European lawmakers have voted to escape a treaty that lets investors sue governments in private courts for pursuing policies that stop the planet from heating.
Fossil fuel companies have used the energy charter treaty (ECT), an international trade agreement from the 1990s, to demand billions of euros of taxpayers’ money in opaque tribunals set up to protect investors.
Several European countries have already announced their exit from the treaty but efforts to coordinate an EU-wide withdrawal had met resistance from member states.
Anna Cavazzini, a German MEP from the Green group who was in charge of the proposal, said the “absurd” treaty had slowed down climate protection and cost billions in taxpayers’ money.
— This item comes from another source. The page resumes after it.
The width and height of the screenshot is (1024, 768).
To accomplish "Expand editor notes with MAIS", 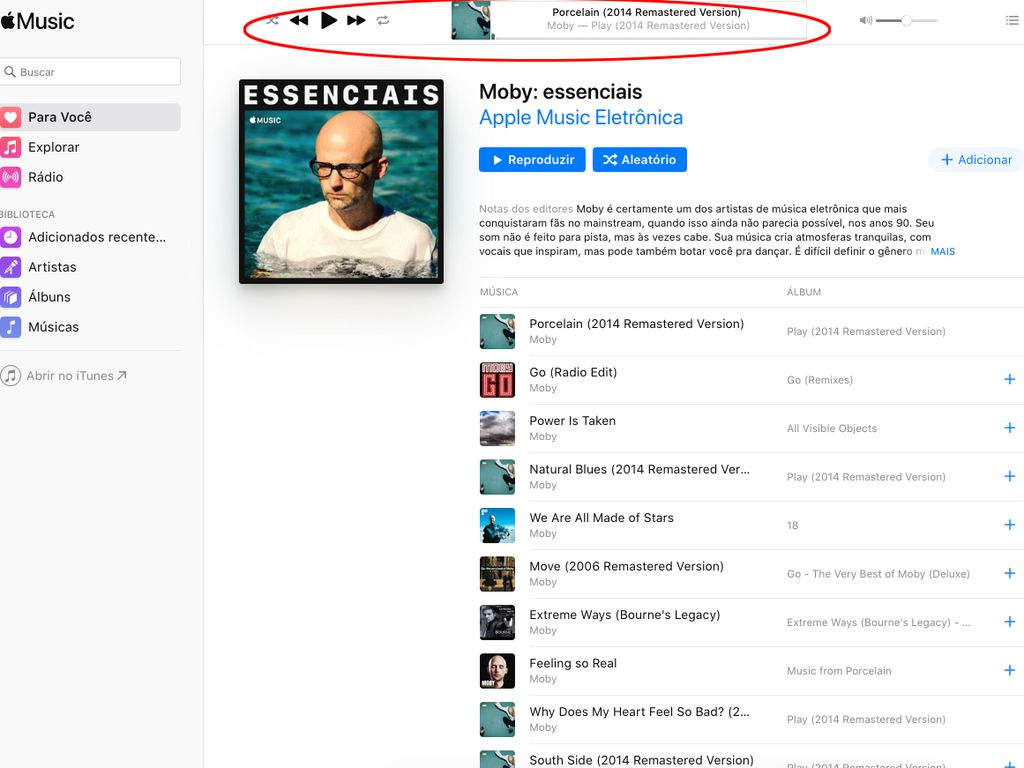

“International fossil fuel investors no longer have the option of bypassing ordinary courts and attacking climate policy with extrajudicial lawsuits,” she said.
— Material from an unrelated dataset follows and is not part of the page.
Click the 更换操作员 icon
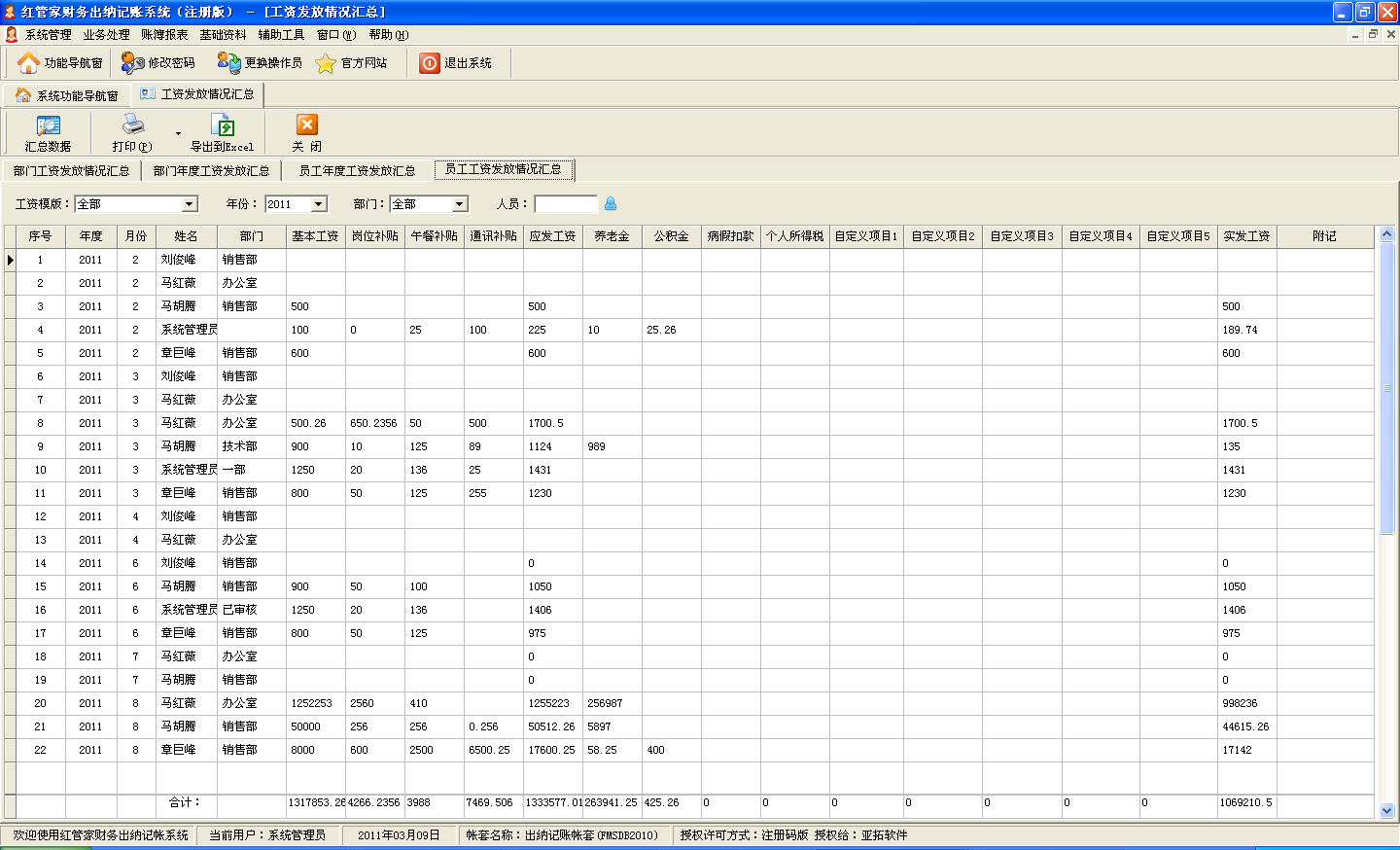click(228, 63)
Energy companies have sued governments for profits that they expect to have lost through decisions such as phasing out coal and banning offshore oil exploration.
Even as scientists have warned that the supply of fossil fuels must drop sharply to prevent extreme weather from growing more violent, governments seeking to curb the industry’s expansion have found themselves under attack from investors.
Lukas Schaugg, a lawyer at the International Institute for Sustainable Development, a thinktank, said: “Fossil fuel investors have used the ECT to challenge government climate measures through investor-state dispute settlement (ISDS) more frequently than any other investment treaty.
“With its vote for the EU to leave the ECT, the European parliament underlines that granting fossil fuel companies privileged access to ISDS is fundamentally incompatible with climate mitigation.”
In recent years a dozen countries including France, Germany, Italy, Poland and Spain have announced their exit from the treaty as efforts to modernise it have failed. The UK announced it would leave in February.
Audrey Changoe, a trade and investment coordinator at the European branch of the campaign group Climate Action Network, said the landmark vote was an important step in getting the EU out of a “hazardous” treaty that hindered ambitious climate action.